* _REQUIREMENT 1_
In the tutorial on language model vocabularies, what value is vocab_size given?
* _REQUIREMENT 2_
Resume the tutorial on language model vocabularies, starting after its final line of code.

The Vocabulary
Understanding vocabularies and special tokens in language models
The Vocabulary
In the last section, we learned about tokenization. Now let's dive deeper into the vocabulary - the set of all tokens the model knows.
What is a Vocabulary?
The vocabulary is simply the complete list of all tokens (characters, in microgpt's case) that the model can work with.
vocab_size = 27 # 26 letters + 1 special tokenBuilding the Vocabulary
Here's the code from microgpt that builds the vocabulary:
# Add special token first
chars = ['`<BOS>`']
# Add all unique characters from the dataset
unique_chars = set(''.join(docs)) # All characters in all names
chars.extend(sorted(unique_chars))
# Sort for consistency
chars = sorted(chars)

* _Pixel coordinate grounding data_
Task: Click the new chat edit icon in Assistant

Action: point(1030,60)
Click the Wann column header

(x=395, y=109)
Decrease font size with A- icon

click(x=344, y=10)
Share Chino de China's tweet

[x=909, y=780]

* _EXERCISE ANSWER 1_
27, for 26 letters plus 1 special token.

* _EXERCISE ANSWER 2_
# Now we have:
# chars = ['`<BOS>`', 'a', 'b', 'c', ..., 'z']Creating Lookup Tables
We need two lookup tables:
# string to integer
stoi = { ch:i for i, ch in enumerate(chars) }
# integer to string
itos = { i:ch for i, ch in enumerate(chars) }These let us convert back and forth:
"a" ←→ 1
"b" ←→ 2
"`<BOS>`" ←→ 0Special Tokens
Special tokens are tokens with specific meanings. They're not actual characters - they serve as signals to the model.
BOS (Beginning of Sequence)
BOS = stoi['`<BOS>`'] # = 0<BOS> tells the model: "This is the start of a sequence."
Why is this important?
Without BOS:
- Input: "emma" → Model might think it's in the middle of something
With BOS:
- Input: "
<BOS>emma" → Model knows this is a complete thought
During generation, when the model predicts <BOS>, it means "I've completed the name."
Vocabulary Size
The vocabulary size affects:
| Aspect | Small Vocab | Large Vocab |
|---|---|---|
| Model size | Smaller | Larger |
| Memory | Less | More |
| Granularity | Coarse | Fine |
| Unknown chars | More likely | Rare |
For character-level:
- Small: ~27 tokens (a-z + special)
- English text: ~100 tokens (includes punctuation, numbers)
For word-level:
- Small: ~10,000 words
- GPT-4: ~100,000+ tokens (uses subword)
The Vocab in Action
Here's how microgpt uses the vocabulary:
# Encoding a document
doc = "emma"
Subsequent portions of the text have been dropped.